[Data for locating words and elements]

==========

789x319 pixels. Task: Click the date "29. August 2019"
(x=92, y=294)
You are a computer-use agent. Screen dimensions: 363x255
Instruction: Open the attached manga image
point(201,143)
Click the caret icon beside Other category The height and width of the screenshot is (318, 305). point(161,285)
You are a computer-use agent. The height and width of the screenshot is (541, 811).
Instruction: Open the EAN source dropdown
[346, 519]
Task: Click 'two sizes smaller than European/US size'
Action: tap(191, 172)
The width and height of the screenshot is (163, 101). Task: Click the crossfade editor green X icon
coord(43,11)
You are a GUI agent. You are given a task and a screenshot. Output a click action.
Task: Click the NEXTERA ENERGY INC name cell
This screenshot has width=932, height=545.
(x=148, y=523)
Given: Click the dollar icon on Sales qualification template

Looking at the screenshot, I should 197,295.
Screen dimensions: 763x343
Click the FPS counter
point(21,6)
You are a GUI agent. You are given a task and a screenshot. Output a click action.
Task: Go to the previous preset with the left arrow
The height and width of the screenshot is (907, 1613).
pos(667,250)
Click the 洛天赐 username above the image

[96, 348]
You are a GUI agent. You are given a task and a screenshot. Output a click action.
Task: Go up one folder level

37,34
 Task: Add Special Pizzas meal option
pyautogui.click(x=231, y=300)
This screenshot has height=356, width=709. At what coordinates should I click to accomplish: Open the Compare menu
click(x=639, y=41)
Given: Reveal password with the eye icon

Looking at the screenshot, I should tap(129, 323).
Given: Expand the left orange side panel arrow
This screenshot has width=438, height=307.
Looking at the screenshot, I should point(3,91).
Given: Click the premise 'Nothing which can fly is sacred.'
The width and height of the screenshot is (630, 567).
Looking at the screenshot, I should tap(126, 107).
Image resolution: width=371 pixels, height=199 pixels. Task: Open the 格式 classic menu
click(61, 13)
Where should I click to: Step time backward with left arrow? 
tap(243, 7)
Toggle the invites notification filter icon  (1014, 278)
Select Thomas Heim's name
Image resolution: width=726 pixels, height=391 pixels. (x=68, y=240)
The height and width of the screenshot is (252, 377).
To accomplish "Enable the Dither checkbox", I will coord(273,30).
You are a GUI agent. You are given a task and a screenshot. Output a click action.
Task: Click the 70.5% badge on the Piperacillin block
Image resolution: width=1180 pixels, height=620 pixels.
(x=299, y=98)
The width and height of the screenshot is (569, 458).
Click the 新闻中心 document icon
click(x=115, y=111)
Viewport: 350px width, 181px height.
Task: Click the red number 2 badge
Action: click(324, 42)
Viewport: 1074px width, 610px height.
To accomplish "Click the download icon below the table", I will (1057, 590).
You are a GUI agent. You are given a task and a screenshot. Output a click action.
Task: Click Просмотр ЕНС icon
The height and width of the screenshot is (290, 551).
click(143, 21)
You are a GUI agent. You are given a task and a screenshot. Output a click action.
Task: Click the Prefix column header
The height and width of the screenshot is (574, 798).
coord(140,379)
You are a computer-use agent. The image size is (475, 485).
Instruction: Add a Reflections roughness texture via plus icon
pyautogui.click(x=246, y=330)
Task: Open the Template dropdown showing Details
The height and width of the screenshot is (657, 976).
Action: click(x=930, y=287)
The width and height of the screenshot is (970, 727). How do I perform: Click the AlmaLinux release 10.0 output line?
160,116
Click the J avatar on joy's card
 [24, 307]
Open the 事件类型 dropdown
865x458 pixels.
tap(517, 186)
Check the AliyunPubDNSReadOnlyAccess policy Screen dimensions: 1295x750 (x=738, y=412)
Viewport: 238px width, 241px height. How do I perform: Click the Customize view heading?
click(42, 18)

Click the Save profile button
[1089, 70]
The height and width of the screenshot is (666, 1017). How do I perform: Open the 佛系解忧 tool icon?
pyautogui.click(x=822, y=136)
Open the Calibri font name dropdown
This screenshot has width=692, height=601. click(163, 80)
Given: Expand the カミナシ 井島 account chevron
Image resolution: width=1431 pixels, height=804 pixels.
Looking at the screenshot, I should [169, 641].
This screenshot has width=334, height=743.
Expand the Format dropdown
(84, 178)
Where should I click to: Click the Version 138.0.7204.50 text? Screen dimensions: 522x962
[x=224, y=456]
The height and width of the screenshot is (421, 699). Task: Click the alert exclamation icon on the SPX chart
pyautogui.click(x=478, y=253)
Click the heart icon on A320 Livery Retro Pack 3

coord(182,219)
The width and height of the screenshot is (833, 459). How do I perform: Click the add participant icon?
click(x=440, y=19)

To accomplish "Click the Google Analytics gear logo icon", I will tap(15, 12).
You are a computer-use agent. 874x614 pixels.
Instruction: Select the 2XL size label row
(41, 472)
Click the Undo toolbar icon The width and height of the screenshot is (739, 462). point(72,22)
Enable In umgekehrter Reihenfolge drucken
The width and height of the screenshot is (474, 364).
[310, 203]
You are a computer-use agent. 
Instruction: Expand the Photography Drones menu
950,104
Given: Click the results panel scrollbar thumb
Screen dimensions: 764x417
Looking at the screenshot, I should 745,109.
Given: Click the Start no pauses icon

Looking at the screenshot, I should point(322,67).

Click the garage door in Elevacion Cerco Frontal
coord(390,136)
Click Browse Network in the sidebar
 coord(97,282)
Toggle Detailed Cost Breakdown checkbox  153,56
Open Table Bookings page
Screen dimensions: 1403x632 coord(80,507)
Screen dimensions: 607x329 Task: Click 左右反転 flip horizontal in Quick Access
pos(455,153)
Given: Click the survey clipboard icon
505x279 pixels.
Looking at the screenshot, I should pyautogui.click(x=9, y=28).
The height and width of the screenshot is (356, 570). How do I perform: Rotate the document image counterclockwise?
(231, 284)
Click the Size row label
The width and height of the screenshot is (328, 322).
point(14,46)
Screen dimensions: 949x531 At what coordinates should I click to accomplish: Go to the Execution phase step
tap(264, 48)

==========

§ CHALLENGE: Copy the lines above word for word, starting at the line with "Enable In umgekehrter Reihenfolge drucken" and continuing through the final row.

§ SOLUTION TO THIS EXERCISE:
Enable In umgekehrter Reihenfolge drucken
The width and height of the screenshot is (474, 364).
[310, 203]
You are a computer-use agent. 
Instruction: Expand the Photography Drones menu
950,104
Given: Click the results panel scrollbar thumb
Screen dimensions: 764x417
Looking at the screenshot, I should 745,109.
Given: Click the Start no pauses icon

Looking at the screenshot, I should point(322,67).

Click the garage door in Elevacion Cerco Frontal
coord(390,136)
Click Browse Network in the sidebar
 coord(97,282)
Toggle Detailed Cost Breakdown checkbox  153,56
Open Table Bookings page
Screen dimensions: 1403x632 coord(80,507)
Screen dimensions: 607x329 Task: Click 左右反転 flip horizontal in Quick Access
pos(455,153)
Given: Click the survey clipboard icon
505x279 pixels.
Looking at the screenshot, I should pyautogui.click(x=9, y=28).
The height and width of the screenshot is (356, 570). How do I perform: Rotate the document image counterclockwise?
(231, 284)
Click the Size row label
The width and height of the screenshot is (328, 322).
point(14,46)
Screen dimensions: 949x531 At what coordinates should I click to accomplish: Go to the Execution phase step
tap(264, 48)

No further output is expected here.